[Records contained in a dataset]
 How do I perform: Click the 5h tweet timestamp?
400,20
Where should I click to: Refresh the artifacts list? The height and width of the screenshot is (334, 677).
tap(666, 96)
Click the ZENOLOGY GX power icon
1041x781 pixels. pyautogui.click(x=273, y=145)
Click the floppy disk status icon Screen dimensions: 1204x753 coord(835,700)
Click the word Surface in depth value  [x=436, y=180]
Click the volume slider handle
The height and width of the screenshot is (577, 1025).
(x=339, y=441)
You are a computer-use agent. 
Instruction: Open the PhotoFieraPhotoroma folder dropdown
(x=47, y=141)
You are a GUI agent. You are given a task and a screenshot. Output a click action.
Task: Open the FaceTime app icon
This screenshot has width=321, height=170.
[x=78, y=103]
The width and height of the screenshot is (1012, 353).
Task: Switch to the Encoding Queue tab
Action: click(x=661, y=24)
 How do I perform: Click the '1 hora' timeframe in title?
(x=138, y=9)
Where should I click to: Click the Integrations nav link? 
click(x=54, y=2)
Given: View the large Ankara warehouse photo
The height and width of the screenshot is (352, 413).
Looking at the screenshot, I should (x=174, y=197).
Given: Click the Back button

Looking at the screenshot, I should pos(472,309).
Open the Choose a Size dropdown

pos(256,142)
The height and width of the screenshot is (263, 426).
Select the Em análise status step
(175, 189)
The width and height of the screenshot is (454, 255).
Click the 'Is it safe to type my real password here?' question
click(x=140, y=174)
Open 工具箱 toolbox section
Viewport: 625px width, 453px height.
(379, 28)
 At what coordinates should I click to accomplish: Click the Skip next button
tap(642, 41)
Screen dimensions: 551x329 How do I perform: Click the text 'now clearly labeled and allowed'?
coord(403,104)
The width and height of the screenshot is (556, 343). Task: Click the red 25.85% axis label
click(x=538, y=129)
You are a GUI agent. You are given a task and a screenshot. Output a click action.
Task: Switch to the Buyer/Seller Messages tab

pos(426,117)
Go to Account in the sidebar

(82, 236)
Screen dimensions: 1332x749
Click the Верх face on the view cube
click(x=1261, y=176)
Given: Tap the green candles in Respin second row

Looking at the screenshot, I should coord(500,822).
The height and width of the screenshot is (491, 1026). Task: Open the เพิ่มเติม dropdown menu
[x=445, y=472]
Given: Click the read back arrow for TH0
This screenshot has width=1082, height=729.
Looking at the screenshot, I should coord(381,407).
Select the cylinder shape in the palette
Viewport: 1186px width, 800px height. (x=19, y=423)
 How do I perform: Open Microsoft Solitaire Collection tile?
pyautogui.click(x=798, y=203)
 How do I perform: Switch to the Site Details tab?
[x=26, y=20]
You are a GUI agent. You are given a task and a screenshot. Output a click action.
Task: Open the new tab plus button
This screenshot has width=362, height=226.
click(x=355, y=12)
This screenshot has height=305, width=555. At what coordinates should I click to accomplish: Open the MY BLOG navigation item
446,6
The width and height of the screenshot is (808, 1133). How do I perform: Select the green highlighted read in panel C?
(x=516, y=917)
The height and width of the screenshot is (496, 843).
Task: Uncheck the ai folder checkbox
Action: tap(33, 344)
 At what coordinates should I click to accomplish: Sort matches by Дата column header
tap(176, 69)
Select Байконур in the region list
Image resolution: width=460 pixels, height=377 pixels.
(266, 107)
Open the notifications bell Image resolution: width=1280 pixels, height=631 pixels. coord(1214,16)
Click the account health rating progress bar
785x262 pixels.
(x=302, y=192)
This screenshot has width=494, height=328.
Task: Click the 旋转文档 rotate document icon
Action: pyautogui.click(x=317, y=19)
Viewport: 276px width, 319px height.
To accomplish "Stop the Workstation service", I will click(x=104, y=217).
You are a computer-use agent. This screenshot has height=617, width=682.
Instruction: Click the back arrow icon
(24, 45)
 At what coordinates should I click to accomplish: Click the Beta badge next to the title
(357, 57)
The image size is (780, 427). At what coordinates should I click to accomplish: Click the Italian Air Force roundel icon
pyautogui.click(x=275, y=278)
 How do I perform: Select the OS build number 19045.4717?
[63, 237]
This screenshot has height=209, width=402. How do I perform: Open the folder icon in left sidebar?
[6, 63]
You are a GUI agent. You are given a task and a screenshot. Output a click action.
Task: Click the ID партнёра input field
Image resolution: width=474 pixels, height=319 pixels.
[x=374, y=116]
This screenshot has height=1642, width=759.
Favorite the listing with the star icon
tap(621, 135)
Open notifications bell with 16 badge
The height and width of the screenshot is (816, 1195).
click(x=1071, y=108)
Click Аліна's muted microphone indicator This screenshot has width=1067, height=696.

_Activity_
Working from the entries above, filter out every line that lacks "computer" and copy what remains.

_Response_
You are a computer-use agent. 
You are a computer-use agent. This screenshot has height=617, width=682.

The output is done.